São Joaquim, em Santa Catarina, ganhou o título de ‘capital nacional da maçã’ logo no início do governo de Jair Bolsonaro (Foto: Piero Locatelli)

Os produtores de São Joaquim, em Santa Catarina, ficaram animados quando, logo na segunda lei que sancionou, o presidente Jair Bolsonaro agraciou a cidade com o título de “capital nacional da maçã”. Tão animados com a designação simbólica que agora discutem em detalhes como elevar ainda mais o status da maçã plantada na região – para tentar aumentar o preço da fruta. 

Mas uma visita à região deixou claro que essa mesma atenção destinada às maçãs nem de longe chega aos trabalhadores que atuam na colheita e nas demais etapas da produção. Auditores fiscais do trabalho flagraram uma série de violações de direitos em fazendas em São Joaquim e outras cidades da região serrana de Santa Catarina. 

São problemas como trabalho infantil, ausência de registro de trabalhadores, alojamentos e fornecimento de água inadequados, falta de controle de jornadas de trabalho e fraudes no recolhimento do FGTS. Os casos foram identificados em ao menos 18 fazendas no primeiro semestre, quando são colhidas as duas variedades mais comuns de maçãs, a gala e a fuji.  

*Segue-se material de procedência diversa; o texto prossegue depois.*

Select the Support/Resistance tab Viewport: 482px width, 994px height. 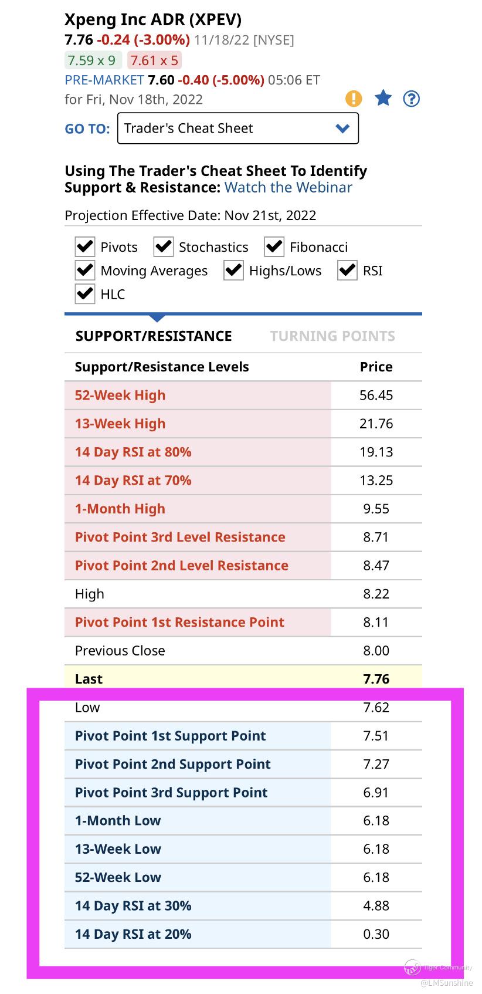pyautogui.click(x=154, y=336)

Mais afetados que os próprios trabalhadores da região são os que chegam especificamente para o período de colheita, os chamados “safristas”. O trabalho na safra é uma promessa de renda extra para pessoas de origens diferentes, como agricultores que vivem em assentamentos no extremo sul do país ou nordestinos que não encontram mais “bicos” na construção civil. Segundo estimativas do programa Safra Cidadã, do governo de Santa Catarina, cerca de 5 mil trabalhadores chegaram à região para trabalhar nos meses de colheita.

Mas a promessa de bons pagamentos muitas vezes não se concretiza. No período de colheita em São Joaquim, em fevereiro deste ano, diversos trabalhadores aguardavam por novos empregos em hotéis baratos ou na rodoviária da cidade. Três deles, vindos do município de Pio XII, no Maranhão, haviam chegado à região fazia pouco mais de um mês com a promessa de ganhar ao menos R$ 2 mil mensais em uma fazenda nas proximidades. Mas, quando chegou o pagamento, receberam somente R$ 800. “A gente estava trabalhando muito, mas na hora do dinheiro, vinha pouco”, contou à reportagem Edilson da Conceição, de 35 anos. Após o pagamento, ele e os amigos saíram da fazenda e voltaram ao centro de São Joaquim, onde passaram a abordar pessoas na rua em busca de outro emprego qualquer. 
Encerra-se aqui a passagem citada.